When fired, a double recoil system ate up the rearward motion of the huge rifle, keeping it from toppling over on its turntable pedestal. With a 375hp diesel prime mover tractor pushing the rear of the carriage, and another pulling it from the front, Annie could be moved at speeds of up to 30mph, provided you had enough road.
A well-drilled five man crew could stop the M65 at an unprepared site, set it up, fire a nuclear-tipped shell at a target 18-miles away, and be rolling again all within 30 minutes. Thirty minutes or less, or your next mushroom cloud is free!
Use
Some 20 of these mammoth guns were made. Watervliet Arsenal in New York produced the gun itself. The carriage was produced at Watertown Arsenal in Massachusetts. It was so big it didn’t look real. A prototype of the M65 rode in President Eisenhower’s 1953 inauguration parade—behind a trio of elephants. Soviet military experts watching the footage must have started to work immediately on their own nuclear gun, the 2A3 Kondensator 2P, but never quite got it to work right.
On May 25, 1953 one of the only 80 W9 shells made was fired at Frenchman Flats, Nevada. The shell accelerated to 2,060fps and detonated on target 6.25-miles away just 19 seconds later. Chilling footage of the test, showing both the gun and the explosion in the same camera angle, was sent round the world. Total R&D time from first gun, from sketch to mushroom cloud, was just under five years.
With its design proven, the guns and their shells were soon shipped to Germany and South Korea. There, they spent nearly a decade in near constant movement. The key to their deterrence being in the unpredictability of their location, they were shuttled around the countryside often.
However, Annie’s time at the line was short, being withdrawn by 1963. By that time, smaller nuclear artillery shells that could be fired from regular 155 and 203mm guns had been developed.
The M65 series guns were just too big and bulky to be effectively hidden. You ever had to pull over in traffic so that a house mover can get through with an oversize load? Then you understand the scale of these guns. Add a few nuclear-tipped shells to the convoy and its game on. Too large for any plane to carry, the M65 had to be broken down and sent via ship overseas, then take a trip by train before finally being reassembled at its base.
The power of the atom forever changed warfare, and in a way helped prevent World War 3. It could be argued that if tactical nukes like Annie and her type were not forward deployed to the front lines of the DMZ and the Iron Curtain, Soviet/Chinese leaders may have rolled the dice on a brutal land campaign against a greatly outnumbered US force. Instead, Annie and her sisters held the line until replaced by…other tactical nukes.
What happened to them?
Pulled from the front lines, some of these guns were torched and scrapped overseas rather than be sent back home. The 79 remaining W9 shells were cut down and made into T4 ADM bombs, one of the earliest ‘backpack nukes’, which kept them in quiet service for a while longer. Hey, why throw away a perfectly good nuke, right?

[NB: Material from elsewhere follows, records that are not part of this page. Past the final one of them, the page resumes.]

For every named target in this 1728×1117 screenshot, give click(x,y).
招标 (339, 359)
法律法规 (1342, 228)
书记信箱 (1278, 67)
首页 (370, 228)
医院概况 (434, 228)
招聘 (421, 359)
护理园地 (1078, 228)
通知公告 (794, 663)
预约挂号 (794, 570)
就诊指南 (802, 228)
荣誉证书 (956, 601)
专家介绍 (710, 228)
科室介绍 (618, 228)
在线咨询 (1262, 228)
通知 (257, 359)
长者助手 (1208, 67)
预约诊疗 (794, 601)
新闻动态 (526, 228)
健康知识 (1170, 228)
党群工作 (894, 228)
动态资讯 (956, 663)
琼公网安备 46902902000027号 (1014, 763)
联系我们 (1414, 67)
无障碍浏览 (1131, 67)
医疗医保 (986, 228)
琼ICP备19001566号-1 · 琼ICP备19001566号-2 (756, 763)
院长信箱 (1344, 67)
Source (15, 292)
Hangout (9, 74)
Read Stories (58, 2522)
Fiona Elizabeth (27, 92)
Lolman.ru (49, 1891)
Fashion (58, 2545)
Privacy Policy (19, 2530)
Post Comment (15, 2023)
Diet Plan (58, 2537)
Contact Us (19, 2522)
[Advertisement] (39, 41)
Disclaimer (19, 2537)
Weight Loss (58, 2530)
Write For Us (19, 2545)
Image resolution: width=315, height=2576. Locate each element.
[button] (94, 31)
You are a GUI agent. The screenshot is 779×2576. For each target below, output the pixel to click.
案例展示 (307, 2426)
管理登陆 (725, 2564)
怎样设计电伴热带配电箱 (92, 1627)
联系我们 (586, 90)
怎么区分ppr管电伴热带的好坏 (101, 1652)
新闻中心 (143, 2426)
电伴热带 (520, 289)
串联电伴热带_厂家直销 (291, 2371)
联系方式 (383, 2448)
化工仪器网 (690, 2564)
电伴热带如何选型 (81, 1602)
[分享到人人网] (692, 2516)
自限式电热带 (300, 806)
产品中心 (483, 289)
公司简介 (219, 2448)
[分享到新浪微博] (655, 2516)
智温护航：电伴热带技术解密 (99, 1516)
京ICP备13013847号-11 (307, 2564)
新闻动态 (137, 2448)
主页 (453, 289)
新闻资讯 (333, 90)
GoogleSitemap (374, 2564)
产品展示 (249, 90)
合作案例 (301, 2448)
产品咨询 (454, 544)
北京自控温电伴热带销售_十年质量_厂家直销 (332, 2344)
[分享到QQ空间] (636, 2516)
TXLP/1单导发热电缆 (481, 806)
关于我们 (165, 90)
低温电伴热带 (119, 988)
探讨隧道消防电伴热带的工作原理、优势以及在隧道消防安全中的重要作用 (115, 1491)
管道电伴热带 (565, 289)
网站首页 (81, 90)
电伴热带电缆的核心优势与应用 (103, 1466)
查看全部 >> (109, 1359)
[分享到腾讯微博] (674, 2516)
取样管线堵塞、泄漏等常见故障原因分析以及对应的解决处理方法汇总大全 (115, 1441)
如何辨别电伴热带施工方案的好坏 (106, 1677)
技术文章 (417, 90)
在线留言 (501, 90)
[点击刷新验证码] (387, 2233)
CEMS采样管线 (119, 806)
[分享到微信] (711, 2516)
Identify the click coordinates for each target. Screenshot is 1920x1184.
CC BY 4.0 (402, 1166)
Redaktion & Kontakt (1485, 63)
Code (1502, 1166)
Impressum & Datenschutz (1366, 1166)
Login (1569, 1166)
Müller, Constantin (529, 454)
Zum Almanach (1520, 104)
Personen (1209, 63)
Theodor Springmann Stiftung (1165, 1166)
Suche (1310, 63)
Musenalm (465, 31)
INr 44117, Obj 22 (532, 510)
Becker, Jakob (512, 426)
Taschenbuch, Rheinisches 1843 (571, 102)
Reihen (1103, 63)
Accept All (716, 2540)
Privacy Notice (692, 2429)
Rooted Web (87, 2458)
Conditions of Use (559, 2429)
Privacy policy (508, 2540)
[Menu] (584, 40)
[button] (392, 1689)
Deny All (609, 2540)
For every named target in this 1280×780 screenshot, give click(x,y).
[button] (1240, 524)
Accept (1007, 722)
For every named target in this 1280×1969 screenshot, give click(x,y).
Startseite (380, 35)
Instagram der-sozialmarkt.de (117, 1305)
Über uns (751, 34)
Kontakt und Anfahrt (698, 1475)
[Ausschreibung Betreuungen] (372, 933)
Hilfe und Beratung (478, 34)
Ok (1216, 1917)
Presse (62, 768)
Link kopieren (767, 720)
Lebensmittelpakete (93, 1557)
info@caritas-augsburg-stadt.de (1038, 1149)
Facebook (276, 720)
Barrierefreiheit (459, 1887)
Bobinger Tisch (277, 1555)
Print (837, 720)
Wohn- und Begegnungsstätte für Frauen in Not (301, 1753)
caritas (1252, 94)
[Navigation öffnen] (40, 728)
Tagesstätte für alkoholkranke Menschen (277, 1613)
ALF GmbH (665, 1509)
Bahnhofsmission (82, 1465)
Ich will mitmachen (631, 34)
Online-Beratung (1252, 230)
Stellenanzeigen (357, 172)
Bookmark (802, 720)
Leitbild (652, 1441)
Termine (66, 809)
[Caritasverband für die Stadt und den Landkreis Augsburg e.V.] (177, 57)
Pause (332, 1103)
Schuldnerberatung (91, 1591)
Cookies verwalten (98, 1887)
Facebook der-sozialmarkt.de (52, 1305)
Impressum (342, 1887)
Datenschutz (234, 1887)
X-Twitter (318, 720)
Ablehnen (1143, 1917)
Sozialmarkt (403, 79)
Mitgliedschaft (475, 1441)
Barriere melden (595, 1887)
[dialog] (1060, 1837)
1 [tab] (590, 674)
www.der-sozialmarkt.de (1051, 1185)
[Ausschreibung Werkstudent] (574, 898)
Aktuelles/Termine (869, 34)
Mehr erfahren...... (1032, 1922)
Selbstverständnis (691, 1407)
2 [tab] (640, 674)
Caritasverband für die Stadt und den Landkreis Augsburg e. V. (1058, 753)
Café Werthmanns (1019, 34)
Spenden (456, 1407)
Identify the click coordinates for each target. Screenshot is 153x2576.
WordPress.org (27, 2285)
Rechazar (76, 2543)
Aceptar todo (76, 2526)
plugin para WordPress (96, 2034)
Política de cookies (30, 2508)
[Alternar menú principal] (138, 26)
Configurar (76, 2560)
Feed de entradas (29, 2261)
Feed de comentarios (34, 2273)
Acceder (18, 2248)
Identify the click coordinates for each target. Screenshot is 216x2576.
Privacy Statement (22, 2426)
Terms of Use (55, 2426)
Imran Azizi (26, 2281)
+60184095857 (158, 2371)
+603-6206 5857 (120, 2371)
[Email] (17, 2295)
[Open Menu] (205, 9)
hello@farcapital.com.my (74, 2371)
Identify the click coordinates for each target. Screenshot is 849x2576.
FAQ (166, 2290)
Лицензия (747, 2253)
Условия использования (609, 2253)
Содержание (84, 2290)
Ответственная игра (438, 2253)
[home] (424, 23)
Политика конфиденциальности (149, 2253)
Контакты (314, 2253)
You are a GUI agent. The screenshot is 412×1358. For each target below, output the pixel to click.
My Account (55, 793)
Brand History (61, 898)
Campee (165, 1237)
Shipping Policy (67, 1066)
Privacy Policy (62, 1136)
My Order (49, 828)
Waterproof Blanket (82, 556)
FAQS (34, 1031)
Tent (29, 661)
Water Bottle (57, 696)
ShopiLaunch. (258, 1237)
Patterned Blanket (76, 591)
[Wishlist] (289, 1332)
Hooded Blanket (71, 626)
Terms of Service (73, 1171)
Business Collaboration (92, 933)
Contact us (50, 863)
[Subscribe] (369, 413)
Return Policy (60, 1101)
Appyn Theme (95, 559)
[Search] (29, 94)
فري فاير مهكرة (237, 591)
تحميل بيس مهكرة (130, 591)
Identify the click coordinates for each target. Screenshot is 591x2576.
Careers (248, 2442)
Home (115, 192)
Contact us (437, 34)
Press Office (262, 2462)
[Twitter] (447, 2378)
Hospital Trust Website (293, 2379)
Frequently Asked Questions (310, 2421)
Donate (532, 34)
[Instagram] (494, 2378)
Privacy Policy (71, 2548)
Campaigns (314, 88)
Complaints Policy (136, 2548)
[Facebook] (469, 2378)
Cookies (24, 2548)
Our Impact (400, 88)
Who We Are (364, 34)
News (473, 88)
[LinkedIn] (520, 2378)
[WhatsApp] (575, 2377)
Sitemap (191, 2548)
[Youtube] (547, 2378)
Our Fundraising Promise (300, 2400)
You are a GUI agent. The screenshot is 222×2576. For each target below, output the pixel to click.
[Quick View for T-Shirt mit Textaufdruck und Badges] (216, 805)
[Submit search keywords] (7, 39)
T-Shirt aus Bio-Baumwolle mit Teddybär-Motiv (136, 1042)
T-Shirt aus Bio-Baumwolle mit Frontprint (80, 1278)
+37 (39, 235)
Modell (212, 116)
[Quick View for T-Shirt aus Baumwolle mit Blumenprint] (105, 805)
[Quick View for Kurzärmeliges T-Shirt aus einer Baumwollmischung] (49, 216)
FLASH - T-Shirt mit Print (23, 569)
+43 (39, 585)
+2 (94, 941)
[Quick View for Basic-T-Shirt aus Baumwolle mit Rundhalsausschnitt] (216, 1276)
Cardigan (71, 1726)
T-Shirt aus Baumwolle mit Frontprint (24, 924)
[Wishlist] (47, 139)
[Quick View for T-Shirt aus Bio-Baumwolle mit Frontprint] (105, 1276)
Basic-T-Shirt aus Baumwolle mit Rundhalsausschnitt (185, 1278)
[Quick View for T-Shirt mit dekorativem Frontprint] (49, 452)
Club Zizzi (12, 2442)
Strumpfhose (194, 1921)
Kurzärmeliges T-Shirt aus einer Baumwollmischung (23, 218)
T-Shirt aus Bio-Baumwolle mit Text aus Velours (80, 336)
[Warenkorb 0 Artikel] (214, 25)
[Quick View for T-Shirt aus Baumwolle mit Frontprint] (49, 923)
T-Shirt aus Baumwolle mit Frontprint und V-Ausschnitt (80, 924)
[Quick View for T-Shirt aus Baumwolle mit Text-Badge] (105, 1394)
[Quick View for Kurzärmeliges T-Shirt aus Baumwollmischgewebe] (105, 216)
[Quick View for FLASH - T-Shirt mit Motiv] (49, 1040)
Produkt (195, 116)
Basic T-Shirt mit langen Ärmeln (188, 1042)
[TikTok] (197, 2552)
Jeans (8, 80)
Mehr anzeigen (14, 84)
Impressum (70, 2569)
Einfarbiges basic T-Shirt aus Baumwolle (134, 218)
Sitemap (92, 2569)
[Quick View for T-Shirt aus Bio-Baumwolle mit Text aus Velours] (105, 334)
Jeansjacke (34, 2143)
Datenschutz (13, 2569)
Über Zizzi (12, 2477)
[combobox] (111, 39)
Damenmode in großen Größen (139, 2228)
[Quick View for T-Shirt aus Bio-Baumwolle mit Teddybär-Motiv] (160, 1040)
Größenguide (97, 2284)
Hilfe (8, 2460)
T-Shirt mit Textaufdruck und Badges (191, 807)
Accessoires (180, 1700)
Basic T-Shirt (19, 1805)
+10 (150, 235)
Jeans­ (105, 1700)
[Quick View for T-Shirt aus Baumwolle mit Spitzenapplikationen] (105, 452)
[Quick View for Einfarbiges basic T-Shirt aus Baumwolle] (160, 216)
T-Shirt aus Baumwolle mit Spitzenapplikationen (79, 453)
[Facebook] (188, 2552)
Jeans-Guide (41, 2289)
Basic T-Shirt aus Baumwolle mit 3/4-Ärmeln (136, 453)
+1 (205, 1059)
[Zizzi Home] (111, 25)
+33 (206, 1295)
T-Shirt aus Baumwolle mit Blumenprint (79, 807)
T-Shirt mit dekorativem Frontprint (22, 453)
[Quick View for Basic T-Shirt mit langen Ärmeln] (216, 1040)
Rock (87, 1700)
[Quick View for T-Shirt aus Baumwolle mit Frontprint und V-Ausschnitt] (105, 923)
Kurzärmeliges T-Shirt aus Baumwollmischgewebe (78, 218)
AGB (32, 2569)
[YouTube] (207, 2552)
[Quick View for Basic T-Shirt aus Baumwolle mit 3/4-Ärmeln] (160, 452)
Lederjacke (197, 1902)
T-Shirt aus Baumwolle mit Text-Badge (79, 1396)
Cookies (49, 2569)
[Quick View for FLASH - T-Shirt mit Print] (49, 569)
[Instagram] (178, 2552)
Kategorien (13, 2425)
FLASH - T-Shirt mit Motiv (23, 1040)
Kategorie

The US military got out of the nuclear artillery shell business in 1991, at the end of the Cold War. The final 155mm and 203mm shells were dismantled in 2004.
At least eight of the 20 M65 artillery pieces are preserved on public display across the country. The condition of these ranges from ‘tube-only’ rust buckets to a near fully restored example at Fort Sill. The Sill gun was the original Annie that fired the one and only tested atomic shell back in 1953. Other than not having the nude female ‘Able Annie’ artwork on the carriage, she is the same as she was sixty years ago.
If you do visit one of these big guns, challenge those with you to a game of ‘rock, paper, scissors’ and know Annie has your back.
Updated from the original to remove an incorrectly described image.